⟨

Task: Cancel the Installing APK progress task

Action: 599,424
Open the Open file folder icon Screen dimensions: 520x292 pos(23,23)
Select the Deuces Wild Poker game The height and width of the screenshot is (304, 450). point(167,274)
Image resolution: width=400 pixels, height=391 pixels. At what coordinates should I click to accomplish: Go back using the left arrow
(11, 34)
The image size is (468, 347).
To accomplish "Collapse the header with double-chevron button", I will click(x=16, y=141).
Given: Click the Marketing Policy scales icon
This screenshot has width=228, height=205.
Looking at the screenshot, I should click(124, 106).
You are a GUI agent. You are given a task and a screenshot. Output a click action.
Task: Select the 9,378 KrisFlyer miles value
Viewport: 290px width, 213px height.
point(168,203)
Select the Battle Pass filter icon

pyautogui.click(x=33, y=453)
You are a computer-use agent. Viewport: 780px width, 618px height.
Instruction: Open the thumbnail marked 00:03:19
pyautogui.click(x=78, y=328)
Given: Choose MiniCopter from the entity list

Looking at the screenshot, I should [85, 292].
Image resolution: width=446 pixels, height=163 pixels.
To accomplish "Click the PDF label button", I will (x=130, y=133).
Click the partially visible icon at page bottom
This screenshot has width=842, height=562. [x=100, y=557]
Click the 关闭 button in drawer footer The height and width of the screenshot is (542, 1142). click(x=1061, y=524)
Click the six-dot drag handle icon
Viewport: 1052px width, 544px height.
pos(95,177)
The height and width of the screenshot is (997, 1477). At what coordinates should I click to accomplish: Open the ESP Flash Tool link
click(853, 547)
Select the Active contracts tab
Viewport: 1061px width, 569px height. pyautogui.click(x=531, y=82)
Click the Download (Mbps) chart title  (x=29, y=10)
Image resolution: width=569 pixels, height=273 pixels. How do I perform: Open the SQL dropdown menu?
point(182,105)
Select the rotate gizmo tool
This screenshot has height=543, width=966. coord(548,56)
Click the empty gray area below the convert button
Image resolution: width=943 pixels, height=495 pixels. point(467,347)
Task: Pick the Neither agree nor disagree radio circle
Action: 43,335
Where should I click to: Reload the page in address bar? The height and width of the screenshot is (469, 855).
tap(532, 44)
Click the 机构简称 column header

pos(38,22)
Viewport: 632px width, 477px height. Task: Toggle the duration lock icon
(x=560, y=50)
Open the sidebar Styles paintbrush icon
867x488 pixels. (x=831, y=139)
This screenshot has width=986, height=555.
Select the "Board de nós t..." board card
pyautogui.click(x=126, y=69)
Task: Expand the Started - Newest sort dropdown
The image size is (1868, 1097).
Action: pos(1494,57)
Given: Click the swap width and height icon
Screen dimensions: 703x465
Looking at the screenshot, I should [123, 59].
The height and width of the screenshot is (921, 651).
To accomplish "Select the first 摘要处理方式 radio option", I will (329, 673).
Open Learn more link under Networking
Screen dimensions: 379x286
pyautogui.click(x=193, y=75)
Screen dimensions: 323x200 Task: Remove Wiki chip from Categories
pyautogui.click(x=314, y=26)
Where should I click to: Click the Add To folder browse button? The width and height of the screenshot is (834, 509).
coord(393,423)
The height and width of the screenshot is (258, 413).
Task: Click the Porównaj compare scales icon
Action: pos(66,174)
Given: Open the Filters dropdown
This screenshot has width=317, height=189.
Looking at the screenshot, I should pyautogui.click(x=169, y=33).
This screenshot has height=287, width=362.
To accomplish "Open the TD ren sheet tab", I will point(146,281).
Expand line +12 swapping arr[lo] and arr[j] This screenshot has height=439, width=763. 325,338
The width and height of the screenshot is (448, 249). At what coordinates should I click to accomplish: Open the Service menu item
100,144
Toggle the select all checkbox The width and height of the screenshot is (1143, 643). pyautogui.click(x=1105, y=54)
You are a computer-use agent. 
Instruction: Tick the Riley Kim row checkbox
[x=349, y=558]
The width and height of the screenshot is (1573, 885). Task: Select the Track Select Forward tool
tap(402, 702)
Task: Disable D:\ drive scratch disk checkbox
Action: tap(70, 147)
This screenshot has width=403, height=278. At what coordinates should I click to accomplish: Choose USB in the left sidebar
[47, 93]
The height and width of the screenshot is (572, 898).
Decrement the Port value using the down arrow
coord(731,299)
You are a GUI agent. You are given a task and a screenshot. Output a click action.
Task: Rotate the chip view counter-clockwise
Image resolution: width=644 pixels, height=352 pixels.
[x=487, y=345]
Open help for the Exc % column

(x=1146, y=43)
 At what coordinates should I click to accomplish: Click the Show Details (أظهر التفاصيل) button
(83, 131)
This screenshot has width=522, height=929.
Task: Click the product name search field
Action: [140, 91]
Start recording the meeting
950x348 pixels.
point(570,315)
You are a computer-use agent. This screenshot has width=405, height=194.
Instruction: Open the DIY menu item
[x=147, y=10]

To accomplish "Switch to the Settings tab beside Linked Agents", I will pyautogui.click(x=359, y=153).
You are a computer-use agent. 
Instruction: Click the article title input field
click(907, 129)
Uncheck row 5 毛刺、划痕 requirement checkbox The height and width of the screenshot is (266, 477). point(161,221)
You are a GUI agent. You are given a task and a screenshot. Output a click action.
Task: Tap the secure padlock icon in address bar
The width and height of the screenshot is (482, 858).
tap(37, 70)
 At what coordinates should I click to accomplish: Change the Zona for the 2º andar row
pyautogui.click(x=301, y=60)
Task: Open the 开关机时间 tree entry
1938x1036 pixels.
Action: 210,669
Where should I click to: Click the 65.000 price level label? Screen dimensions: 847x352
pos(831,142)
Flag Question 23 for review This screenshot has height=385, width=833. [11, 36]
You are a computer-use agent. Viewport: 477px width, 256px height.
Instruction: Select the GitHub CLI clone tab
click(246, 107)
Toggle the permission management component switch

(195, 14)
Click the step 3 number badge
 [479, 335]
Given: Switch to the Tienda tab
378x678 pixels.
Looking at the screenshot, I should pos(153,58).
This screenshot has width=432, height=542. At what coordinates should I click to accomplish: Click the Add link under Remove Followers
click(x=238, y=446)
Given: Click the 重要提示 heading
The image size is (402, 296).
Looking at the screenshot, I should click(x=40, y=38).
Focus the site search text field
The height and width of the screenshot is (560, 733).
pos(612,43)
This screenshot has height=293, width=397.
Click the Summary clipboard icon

⟩

Aim of the exercise: Count the lines in the listing above that contain the word "Instruction", and give only the number.

Solved exercise: 5